La bellezza del somaro

L’educazione dei figli sembra un tema caldo, a giudicare dalle ultime cose viste al cinema di questi tempi: Guido Chiesa si è recentemente posto tale problema in Io sono con Te, nel quale affrontando audacemente i primi anni di vita di Gesù Cristo, ha ipotizzato che l’immensa umanità del figlio di dio derivi proprio dal modo in cui è stato allevato ed educato da Maria.
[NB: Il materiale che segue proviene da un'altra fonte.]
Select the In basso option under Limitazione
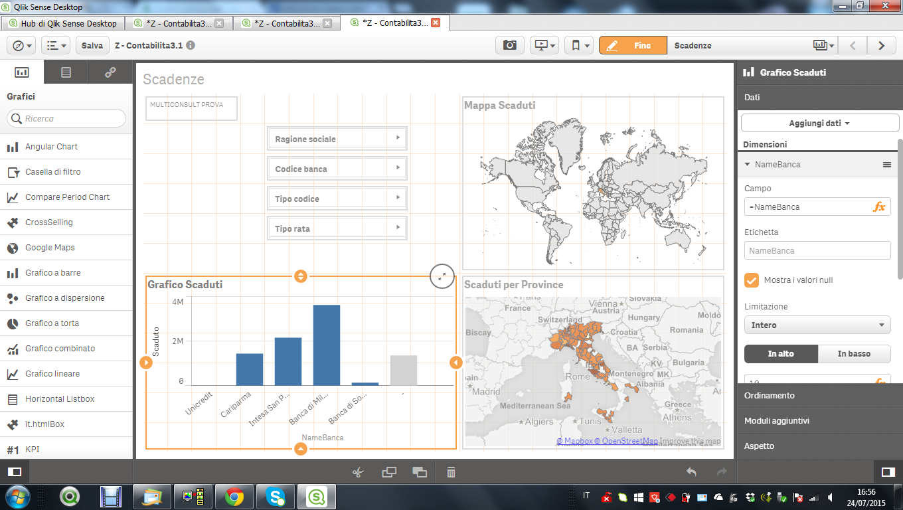 point(855,354)
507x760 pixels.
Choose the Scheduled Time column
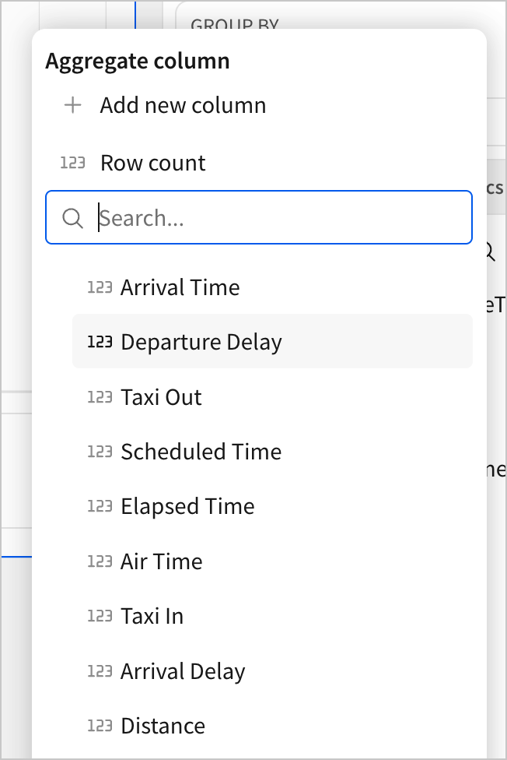[x=201, y=452]
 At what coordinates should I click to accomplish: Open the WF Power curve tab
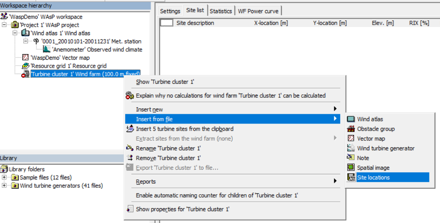258,11
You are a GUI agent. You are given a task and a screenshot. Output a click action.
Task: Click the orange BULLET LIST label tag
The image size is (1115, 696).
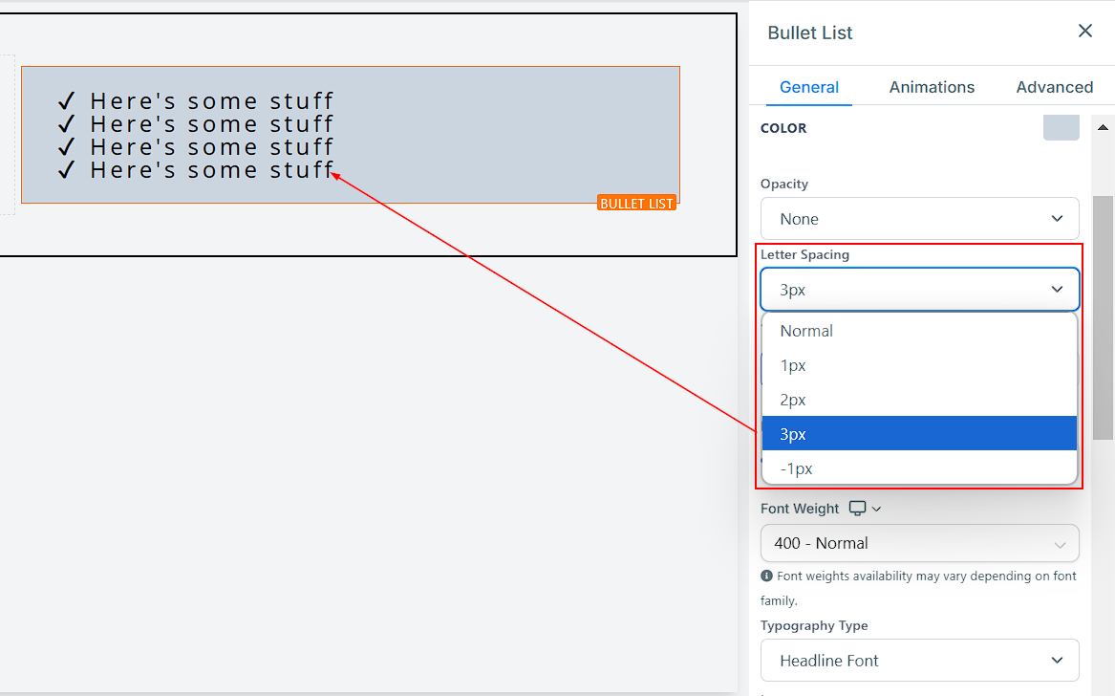[x=636, y=203]
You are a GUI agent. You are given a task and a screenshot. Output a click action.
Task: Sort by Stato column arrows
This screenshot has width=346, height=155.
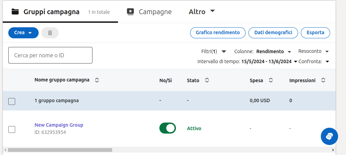coord(207,80)
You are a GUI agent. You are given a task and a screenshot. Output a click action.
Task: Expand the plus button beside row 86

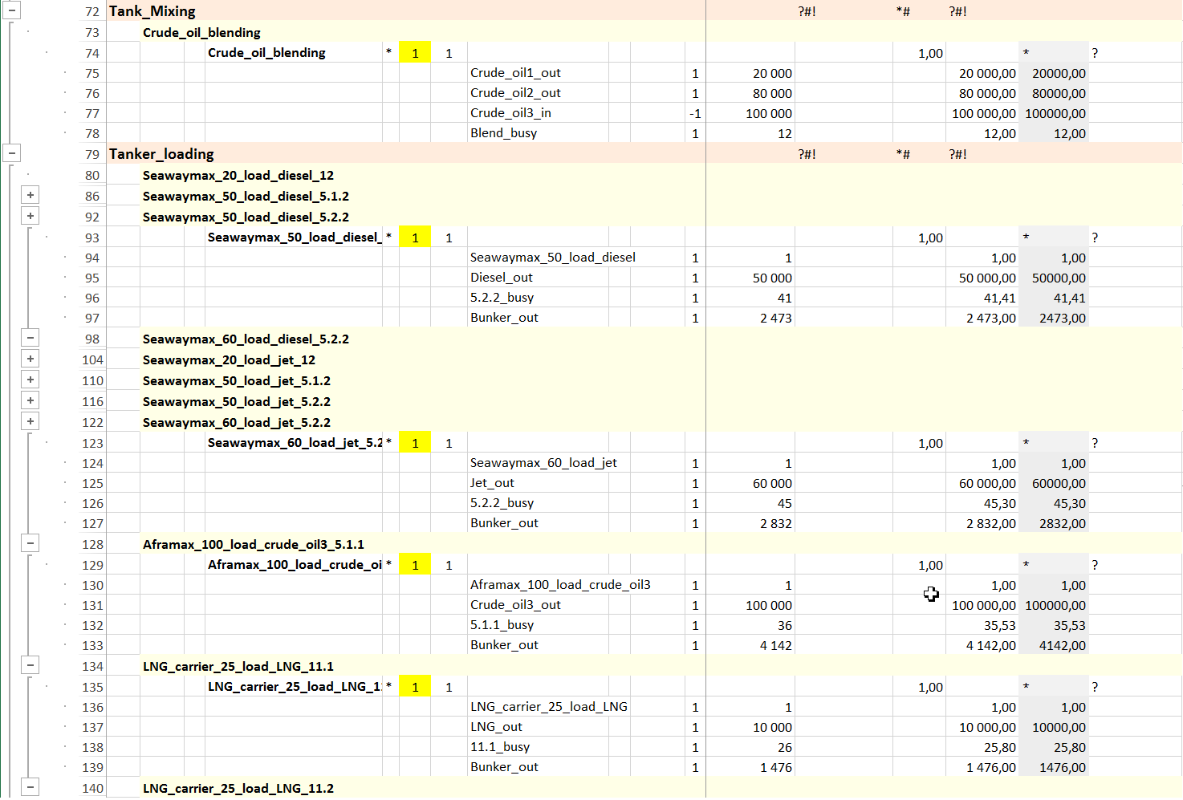pos(30,195)
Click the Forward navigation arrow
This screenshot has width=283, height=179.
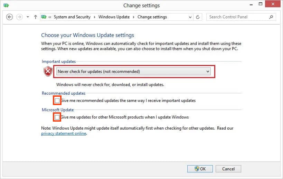coord(19,17)
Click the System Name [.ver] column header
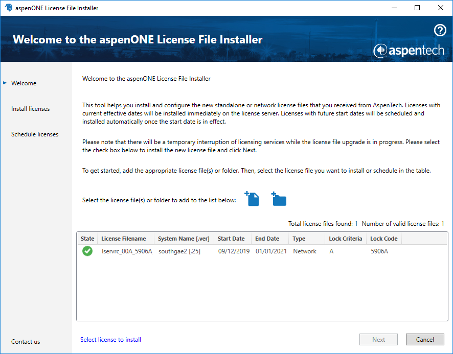The image size is (453, 354). tap(183, 239)
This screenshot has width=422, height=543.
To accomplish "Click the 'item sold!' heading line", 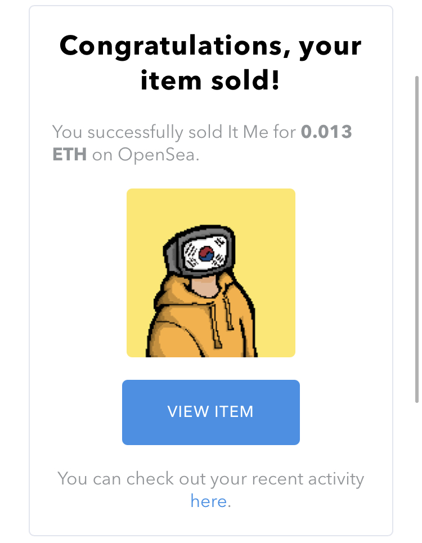I will coord(210,80).
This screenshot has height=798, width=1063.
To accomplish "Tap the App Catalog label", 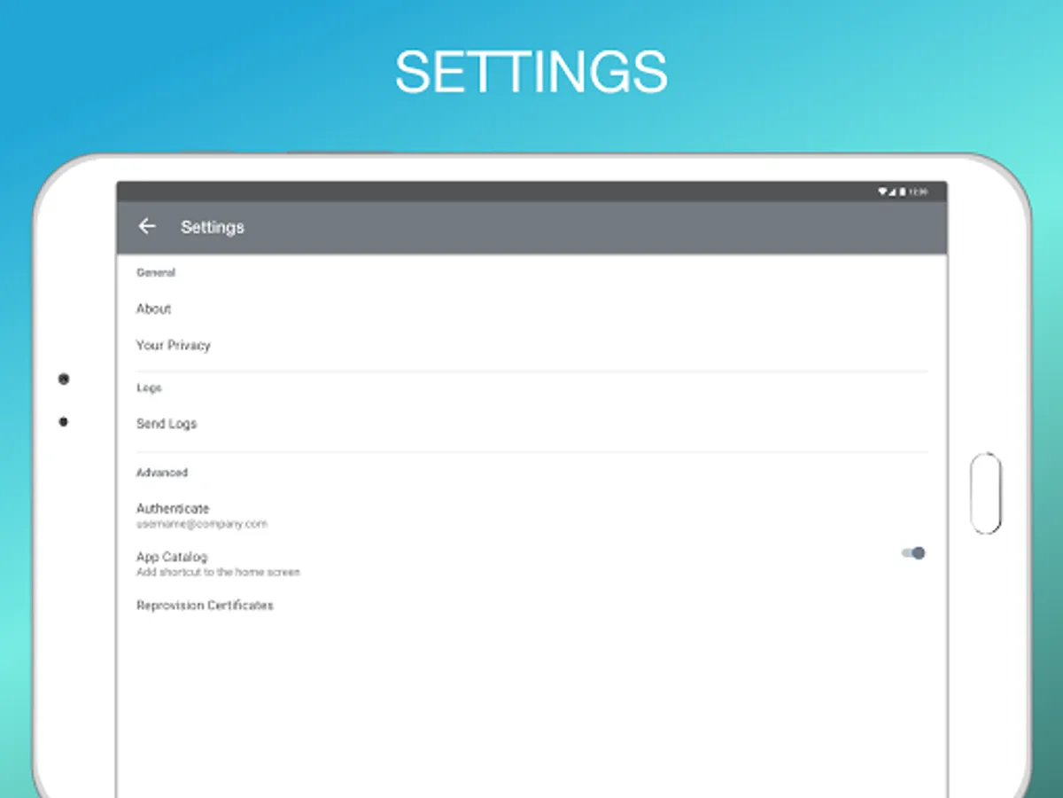I will coord(172,557).
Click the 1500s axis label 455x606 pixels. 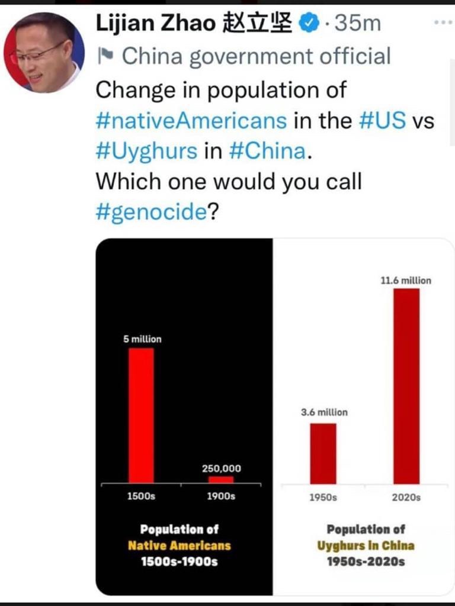(x=141, y=496)
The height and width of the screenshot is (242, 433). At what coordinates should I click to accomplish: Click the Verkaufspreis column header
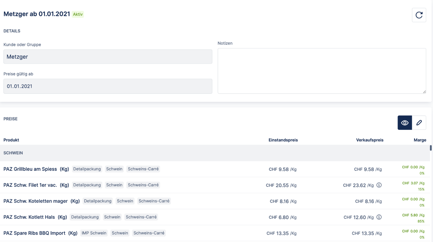(x=370, y=140)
All’ultimo festival di Torino, nella selezione ufficiale in concorso, l’argentina Anahì Berneri in Por Tu Culpa si è invece misurata con le difficoltà e i problemi di una giovane mamma, sola, alle prese con due figli e un incidente, pretesto quest’ultimo dal quale è partita per innescare una struggente e delicata riflessione sull’attuale condizione dei genitori, adulti a volte troppo immaturi e poco preparati o più semplicemente indaffarati, impegnati, distratti.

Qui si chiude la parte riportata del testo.